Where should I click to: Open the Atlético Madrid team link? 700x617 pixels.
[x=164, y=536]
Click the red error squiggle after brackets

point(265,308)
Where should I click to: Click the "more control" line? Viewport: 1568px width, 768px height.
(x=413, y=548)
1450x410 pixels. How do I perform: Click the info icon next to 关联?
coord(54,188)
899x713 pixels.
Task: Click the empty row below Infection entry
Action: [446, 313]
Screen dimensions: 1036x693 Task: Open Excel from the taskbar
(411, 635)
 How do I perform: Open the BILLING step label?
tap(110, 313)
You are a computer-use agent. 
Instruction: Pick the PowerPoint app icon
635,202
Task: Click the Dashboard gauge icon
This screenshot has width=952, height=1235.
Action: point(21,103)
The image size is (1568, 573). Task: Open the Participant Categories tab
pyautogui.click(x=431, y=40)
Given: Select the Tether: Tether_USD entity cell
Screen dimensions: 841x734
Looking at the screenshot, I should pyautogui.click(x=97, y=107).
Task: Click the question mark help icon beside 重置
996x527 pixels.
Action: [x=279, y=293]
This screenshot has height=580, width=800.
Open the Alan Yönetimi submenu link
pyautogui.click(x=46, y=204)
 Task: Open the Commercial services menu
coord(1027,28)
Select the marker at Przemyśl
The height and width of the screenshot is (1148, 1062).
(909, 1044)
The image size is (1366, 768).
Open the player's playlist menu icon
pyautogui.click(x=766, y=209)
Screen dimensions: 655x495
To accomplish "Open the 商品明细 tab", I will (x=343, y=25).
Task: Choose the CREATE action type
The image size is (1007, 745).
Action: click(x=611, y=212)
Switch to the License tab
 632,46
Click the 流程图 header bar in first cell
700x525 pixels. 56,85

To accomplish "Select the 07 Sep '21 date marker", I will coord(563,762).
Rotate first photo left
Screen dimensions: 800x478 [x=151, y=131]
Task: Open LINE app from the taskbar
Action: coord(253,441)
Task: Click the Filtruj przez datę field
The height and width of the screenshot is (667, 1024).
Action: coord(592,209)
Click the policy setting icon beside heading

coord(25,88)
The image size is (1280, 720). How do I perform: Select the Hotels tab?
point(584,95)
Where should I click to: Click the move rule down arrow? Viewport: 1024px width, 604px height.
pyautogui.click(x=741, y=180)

● ● ● ● ● ● ●

ACTION ITEM: Restate word for word the lines from the one holding "Given: Select the" through the last line of the listing, omitting every earlier line.

ANSWER SPACE:
Given: Select the Tether: Tether_USD entity cell
Screen dimensions: 841x734
Looking at the screenshot, I should pyautogui.click(x=97, y=107).
Task: Click the question mark help icon beside 重置
996x527 pixels.
Action: [x=279, y=293]
This screenshot has height=580, width=800.
Open the Alan Yönetimi submenu link
pyautogui.click(x=46, y=204)
 Task: Open the Commercial services menu
coord(1027,28)
Select the marker at Przemyśl
The height and width of the screenshot is (1148, 1062).
(909, 1044)
The image size is (1366, 768).
Open the player's playlist menu icon
pyautogui.click(x=766, y=209)
Screen dimensions: 655x495
To accomplish "Open the 商品明细 tab", I will (x=343, y=25).
Task: Choose the CREATE action type
The image size is (1007, 745).
Action: click(x=611, y=212)
Switch to the License tab
 632,46
Click the 流程图 header bar in first cell
700x525 pixels. 56,85

To accomplish "Select the 07 Sep '21 date marker", I will coord(563,762).
Rotate first photo left
Screen dimensions: 800x478 [x=151, y=131]
Task: Open LINE app from the taskbar
Action: coord(253,441)
Task: Click the Filtruj przez datę field
The height and width of the screenshot is (667, 1024).
Action: coord(592,209)
Click the policy setting icon beside heading

coord(25,88)
The image size is (1280, 720). How do I perform: Select the Hotels tab?
point(584,95)
Where should I click to: Click the move rule down arrow? Viewport: 1024px width, 604px height.
pyautogui.click(x=741, y=180)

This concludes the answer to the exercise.